Task set
A) In the passage on prison conditions, what was the name of the scheme Liz Truss was promoting to recruit top graduates as prison officers?
B) Quote the passage on prison conditions word for word, starting with "Prior to the" and going on through "flow into prisons.".
C) Write the next part of the passage on prison conditions, picking up right after its final sentence.

Supplied passage
Prisons are in a shambles. They are riven with violence, drugs, assaults and people so desperately miserable that they injure themselves. On release more crime is committed. I have been working with prisons for three decades and I have never seen such terrible conditions for prisoners and staff.

Prior to the election, the Prisons and Courts Bill had included some tentative measures to address these problems. Liz Truss had secured significant funding to recruit more staff and to enhance wages. She was promoting the ‘Unlocked’ scheme to recruit top graduates to work as prison officers, a programme similar to Teach First that has helped struggling schools. I think she recognised that these measures would not ease pressure in the system and in my conversations with her I got the impression that she was going to put pressure on probation and CRCs to reduce recalls in order to stem the flow into prisons.

I have been working with prisons for three decades and I have never seen such terrible conditions for prisoners and staff.

Material shown
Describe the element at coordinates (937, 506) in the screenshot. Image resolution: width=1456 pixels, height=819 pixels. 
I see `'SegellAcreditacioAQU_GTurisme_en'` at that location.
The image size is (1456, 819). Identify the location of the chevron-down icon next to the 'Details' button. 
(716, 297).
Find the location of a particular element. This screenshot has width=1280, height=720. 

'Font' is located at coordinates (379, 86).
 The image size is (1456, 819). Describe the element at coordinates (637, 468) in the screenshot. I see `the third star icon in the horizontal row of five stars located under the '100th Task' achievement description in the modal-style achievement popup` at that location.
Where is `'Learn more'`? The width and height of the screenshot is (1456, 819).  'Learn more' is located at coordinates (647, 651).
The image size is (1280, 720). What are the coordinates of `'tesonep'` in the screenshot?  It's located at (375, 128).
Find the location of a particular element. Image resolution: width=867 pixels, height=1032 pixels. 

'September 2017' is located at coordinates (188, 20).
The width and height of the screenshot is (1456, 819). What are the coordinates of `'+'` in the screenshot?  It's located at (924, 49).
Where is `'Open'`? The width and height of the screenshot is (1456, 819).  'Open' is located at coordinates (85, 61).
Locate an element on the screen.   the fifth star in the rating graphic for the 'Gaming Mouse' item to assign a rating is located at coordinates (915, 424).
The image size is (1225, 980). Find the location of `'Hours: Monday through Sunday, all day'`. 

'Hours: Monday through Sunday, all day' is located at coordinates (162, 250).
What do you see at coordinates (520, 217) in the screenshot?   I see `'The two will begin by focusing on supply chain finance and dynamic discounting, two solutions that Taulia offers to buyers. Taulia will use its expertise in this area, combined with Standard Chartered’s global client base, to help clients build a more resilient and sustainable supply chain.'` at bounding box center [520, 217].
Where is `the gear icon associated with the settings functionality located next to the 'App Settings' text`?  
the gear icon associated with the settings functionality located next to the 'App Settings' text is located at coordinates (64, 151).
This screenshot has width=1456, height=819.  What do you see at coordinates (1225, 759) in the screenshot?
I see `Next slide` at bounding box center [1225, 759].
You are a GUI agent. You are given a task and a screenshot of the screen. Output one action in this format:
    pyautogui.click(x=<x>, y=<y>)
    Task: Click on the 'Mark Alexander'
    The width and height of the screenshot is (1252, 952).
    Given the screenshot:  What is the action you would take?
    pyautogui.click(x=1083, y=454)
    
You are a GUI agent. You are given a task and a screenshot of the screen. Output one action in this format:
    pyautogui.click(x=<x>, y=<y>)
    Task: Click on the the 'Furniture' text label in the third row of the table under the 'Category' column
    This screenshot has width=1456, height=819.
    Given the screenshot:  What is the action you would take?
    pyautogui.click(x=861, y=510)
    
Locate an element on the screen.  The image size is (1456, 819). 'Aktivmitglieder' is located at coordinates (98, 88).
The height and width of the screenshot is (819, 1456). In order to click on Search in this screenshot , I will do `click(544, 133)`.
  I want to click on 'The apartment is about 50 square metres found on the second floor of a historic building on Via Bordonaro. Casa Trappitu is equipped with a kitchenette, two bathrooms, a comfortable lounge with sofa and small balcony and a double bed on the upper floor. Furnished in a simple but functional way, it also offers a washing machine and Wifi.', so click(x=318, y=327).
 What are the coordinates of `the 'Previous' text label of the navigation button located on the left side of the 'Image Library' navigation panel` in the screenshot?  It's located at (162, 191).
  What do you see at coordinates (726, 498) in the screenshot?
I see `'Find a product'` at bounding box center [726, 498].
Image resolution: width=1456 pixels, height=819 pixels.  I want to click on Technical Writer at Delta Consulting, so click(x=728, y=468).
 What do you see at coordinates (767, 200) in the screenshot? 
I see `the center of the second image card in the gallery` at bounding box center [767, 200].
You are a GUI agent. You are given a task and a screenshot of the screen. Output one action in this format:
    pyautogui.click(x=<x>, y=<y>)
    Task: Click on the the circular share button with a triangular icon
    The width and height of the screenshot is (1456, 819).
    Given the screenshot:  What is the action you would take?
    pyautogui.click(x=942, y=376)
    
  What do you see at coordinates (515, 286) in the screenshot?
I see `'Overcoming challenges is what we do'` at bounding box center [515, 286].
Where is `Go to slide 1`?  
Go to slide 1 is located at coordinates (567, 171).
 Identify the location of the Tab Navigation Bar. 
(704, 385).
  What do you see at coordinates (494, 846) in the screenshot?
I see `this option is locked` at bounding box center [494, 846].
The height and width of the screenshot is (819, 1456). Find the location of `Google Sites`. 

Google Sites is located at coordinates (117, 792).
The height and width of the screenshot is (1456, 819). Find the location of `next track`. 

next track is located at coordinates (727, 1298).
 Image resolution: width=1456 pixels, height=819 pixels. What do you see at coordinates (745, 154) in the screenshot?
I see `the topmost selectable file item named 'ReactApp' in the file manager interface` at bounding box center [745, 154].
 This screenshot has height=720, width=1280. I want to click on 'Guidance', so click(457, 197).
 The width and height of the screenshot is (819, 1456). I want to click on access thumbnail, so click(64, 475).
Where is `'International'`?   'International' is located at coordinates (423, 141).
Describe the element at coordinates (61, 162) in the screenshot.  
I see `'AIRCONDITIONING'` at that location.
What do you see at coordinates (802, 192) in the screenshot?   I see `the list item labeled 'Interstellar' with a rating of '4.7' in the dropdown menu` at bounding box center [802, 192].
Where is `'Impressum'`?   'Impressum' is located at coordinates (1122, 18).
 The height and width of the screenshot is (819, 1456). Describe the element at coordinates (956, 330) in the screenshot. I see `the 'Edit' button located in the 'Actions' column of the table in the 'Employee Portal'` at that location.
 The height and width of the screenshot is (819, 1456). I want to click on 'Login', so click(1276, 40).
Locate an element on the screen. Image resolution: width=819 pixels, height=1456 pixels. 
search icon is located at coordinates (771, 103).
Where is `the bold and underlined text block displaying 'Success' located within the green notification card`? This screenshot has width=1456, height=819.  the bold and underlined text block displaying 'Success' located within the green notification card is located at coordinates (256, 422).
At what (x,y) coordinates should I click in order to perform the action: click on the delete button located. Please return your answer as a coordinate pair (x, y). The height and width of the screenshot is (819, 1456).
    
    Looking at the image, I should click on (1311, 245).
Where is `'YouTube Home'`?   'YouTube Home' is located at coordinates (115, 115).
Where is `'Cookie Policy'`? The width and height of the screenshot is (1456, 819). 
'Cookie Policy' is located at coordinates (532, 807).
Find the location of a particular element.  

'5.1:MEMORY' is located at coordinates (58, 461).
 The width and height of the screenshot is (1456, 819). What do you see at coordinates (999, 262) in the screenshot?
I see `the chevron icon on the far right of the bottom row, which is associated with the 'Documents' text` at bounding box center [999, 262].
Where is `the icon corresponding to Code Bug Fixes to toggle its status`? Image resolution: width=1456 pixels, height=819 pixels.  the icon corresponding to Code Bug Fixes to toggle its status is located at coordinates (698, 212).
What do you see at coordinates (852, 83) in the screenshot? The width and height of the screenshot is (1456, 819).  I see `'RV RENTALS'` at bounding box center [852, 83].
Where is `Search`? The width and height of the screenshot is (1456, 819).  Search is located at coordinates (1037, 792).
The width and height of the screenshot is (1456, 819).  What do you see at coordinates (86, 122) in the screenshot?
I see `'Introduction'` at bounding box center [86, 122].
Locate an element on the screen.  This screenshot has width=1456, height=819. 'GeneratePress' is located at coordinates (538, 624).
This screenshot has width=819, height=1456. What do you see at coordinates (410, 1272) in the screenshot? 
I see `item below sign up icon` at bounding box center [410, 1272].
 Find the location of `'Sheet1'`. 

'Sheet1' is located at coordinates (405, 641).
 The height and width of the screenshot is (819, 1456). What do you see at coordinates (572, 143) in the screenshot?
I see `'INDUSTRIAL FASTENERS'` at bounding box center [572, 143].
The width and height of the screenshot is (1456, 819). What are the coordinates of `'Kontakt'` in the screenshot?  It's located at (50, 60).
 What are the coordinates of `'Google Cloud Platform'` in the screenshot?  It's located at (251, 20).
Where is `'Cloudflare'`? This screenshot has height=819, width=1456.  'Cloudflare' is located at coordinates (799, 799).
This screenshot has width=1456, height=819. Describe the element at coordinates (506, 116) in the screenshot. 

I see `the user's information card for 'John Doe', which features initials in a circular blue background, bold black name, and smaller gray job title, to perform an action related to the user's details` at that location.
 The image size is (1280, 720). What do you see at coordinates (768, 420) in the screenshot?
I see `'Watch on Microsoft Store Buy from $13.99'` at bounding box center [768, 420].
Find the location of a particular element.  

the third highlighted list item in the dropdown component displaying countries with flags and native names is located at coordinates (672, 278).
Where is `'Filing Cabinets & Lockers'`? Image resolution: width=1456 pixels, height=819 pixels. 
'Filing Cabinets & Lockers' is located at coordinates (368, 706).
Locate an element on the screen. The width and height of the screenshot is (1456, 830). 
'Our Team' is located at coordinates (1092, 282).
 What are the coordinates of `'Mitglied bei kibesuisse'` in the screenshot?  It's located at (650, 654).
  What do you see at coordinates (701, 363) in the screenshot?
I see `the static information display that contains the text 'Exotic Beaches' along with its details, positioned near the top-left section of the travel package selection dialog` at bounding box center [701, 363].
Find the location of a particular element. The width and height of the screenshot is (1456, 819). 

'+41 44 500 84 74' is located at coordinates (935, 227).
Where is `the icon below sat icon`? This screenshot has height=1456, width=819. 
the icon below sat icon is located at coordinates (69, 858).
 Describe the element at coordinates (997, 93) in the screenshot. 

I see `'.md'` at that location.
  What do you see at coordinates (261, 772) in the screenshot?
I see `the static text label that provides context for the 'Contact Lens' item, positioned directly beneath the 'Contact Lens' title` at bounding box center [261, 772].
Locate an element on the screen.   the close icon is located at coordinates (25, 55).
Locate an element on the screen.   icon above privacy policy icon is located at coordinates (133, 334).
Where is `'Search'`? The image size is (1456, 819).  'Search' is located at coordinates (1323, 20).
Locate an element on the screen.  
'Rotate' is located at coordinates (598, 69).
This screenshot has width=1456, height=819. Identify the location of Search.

Results of the tasks
A) The 'Unlocked' scheme.

B)
Prior to the election, the Prisons and Courts Bill had included some tentative measures to address these problems. Liz Truss had secured significant funding to recruit more staff and to enhance wages. She was promoting the ‘Unlocked’ scheme to recruit top graduates to work as prison officers, a programme similar to Teach First that has helped struggling schools. I think she recognised that these measures would not ease pressure in the system and in my conversations with her I got the impression that she was going to put pressure on probation and CRCs to reduce recalls in order to stem the flow into prisons.

C)
It was shocking that on the day the Queen omitted mention of prison or penal reform, the inspectorates of prison and probation published their joint findings that the privatised community rehabilitation companies are failing so badly that it would make no difference if they simply went away. The failure to care for people coming out of prison results in repeated recalls. Just this month we published research showing that an extra 13,000 people have been sent back to prison.

The primary mission of the Howard League is to work for safer communities. To achieve this we work to keep people out of the system as far as possible and we work to make sure the penal system is proportionate, just, humane and effective. It is not delivering justice if it keeps recalling people for trivial reasons, indeed, this cultivates crime in crowded prisons and the failure to support on release.

I hope that the omission from the Queen’s Speech does not mean that penal reform has been abandoned. I have written to the new Secretary of State, David Lidington, with suggestions for immediate action that will ease the pressure on the prisons, with one element being reducing recalls. In the long run we need sentencing reform to deal with inflated sentencing in both custodial and community sentences.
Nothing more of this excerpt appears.